Dollbaby: A Novel

He stuck his elbow out, and Fannie slipped her hands through his arm. She knew the routine by now. Federal agents, whose job it was to enforce the law on Prohibition, warily eyed the clubs for lawbreakers. But the clubs had figured out a way to circumvent them by creating hidden back rooms, the only access through secret passageways. Norwood escorted Fannie through the ladies’ dressing room into a closet, where he pushed on a coat rack. When he did that, a hidden door at the back of the closet opened up into a smoke-filled back room bustling with people. They stayed there most of the night, getting to know each other, sipping on fancy drinks like Sazeracs and Pimm’s Cups.

 

Norwood came back to the club almost every night after that, except for the days he was on the river. Each night he came in, he asked Fannie to marry him. And each night Fannie demurely waved him off.

 

When this had gone on for a several months, Norwood took her aside one night and asked, “When you gonna come out with me, let me buy you dinner?”

 

“Only night off is Sunday,” Fannie replied.

 

“I’m on the river all week, but I’ll be by Sunday around six. Wear something special.”

 

The following Sunday, after Gertie helped Fannie pick out a proper dress, Fannie and Norwood went to Antoine’s Restaurant. She’d never been to such a fancy place, with cloth napkins, and waiters in tuxedos. They were seated at a table in the big room with soaring ceilings and dozens of fans whirring overhead.

 

When the waiter came over, Norwood leaned over and asked, “Say, where can a fella get some hooch?”

 

The waiter, his black hair oiled down against his head, winked at him and said in a thick Cajun accent, “If the gentleman would follow me.”

 

The waiter escorted him toward the ladies’ room, where he emerged a few minutes later carrying two large ceramic coffee cups.

 

“What’s this?” Fannie asked as he placed a cup in front of her.

 

“Champagne for the lady,” he said with a tight-lipped smile, as if he were keeping something from her.

 

“Champagne?
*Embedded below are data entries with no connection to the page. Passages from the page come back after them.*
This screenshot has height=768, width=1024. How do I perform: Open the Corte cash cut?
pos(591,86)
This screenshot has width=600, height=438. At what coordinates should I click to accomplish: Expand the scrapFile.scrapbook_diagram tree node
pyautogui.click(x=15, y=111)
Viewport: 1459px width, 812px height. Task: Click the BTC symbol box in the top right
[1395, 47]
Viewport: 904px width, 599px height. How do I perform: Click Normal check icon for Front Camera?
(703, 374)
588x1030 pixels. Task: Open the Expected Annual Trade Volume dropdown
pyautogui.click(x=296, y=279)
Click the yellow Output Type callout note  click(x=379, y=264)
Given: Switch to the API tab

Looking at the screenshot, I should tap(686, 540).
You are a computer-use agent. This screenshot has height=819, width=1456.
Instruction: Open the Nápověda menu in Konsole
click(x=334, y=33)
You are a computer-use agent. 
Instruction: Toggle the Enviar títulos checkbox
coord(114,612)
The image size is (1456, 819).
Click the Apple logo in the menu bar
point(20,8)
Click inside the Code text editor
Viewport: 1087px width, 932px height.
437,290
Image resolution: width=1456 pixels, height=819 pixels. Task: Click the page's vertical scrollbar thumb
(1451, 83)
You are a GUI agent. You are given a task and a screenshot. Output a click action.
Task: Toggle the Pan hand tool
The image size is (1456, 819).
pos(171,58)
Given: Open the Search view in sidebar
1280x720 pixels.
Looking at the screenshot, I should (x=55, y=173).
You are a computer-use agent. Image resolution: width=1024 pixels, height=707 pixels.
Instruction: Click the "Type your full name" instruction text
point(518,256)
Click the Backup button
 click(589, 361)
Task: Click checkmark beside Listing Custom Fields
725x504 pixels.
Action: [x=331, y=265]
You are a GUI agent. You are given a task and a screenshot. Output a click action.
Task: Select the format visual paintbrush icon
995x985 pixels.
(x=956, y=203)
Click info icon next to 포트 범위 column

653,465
What’s the occasion?”

 

Norwood sat down, pulled a small box from his pocket, and opened it to reveal a gold ring set with a small round diamond. He held it out to Fannie. “Listen, baby, I make good money. I can take real good care of you. I promise never to lay a hand on you. And once we’re married, you won’t have to work at the Starlight. What do you say, Pearl? Will you do me the honor of becoming my wife?”

 

Fannie didn’t quite know what to say. She thought he had been joking all this time about getting married. Now here he was with a ring. Her head was swimming. He seemed nice enough. It was the first time in her life she’d ever felt wanted by someone. Really wanted. Besides, Norwood had a way of making her feel as if she really were a real lady. She put her hand in her lap and looked down, wondering if she’d fallen for him the way he seemed to have fallen for her.

 

“Well, what do you say, honey?” he asked anxiously, still holding the ring out in front of her.

 

Fannie gazed up at his handsome boyish face. “Of course, Norwood. I’d be honored.” She put her hand over his. “But since we’re going to be married, you should know my name’s not Pearl. It’s Frances Hadley. But you can call me Fannie.”

 

 

 

When Doll finished the story, Ibby pulled her legs up onto the bed and hugged them tight.

 

“So it was love at first sight?”

 

“That’s one way of looking at it, I suppose,” Doll said with a laugh.

 

“Now I understand Fannie’s obsession with the cemetery. She hated the way her mother was buried out in the woods like an animal.”

 

Doll nodded. “Was hard times back then. She don’t like to talk about it much, particularly about her mama. Miss Fannie come a long way since she was Miss Pearl the Oyster Girl.”

 

“Maybe that big red car is her way of proving it,” Ibby said.

 

“I never thought of it that way, but maybe so.” Doll scratched her head. “That Mr. Norwood—he adored your grandmother. You know them pearls Miss Fannie wears around her neck every day? He gave them to her as a wedding present. Ain’t a day goes by she don’t have them on. You know, when you think about it, Miss Fannie’s like a pearl. Starts out rough, just a tiny piece of sand. Layer by layer, that piece of sand becomes round and smooth until one day you can’t even tell that piece of sand is still buried in that pearl. Did you know that the more wear a pearl gets, the luster just grows finer? Just like your grandmother. She may not be high-and-mighty like other folks, but she a lady just the same. You remember that, no matter what other people might say.” She patted Ibby’s knee. “Now I got to go help Queenie in the kitchen.” Before she left, she turned to Ibby and wagged her finger. “And one more thing. If I catch any boys up in this here room again, those boards are going right back up on the windows. Understand?”

 

 

 

 

 

Chapter Twenty-Eight

 

 

 

 

A few days later Ibby came in by the back door and set a package on the kitchen table.

 

“You go and buy yourself another record album?” Queenie asked.

 

“Yep.” Ibby opened the icebox door and took out a pitcher of lemonade.

 

“I don’t understand all that loud music you young folks listen to these days. But, you know, Miss Fannie, she used to do the same thing. She’d close the door, turn the phonograph up real loud, and dance around her room for hours on end, just like you do.”

 

“She did?”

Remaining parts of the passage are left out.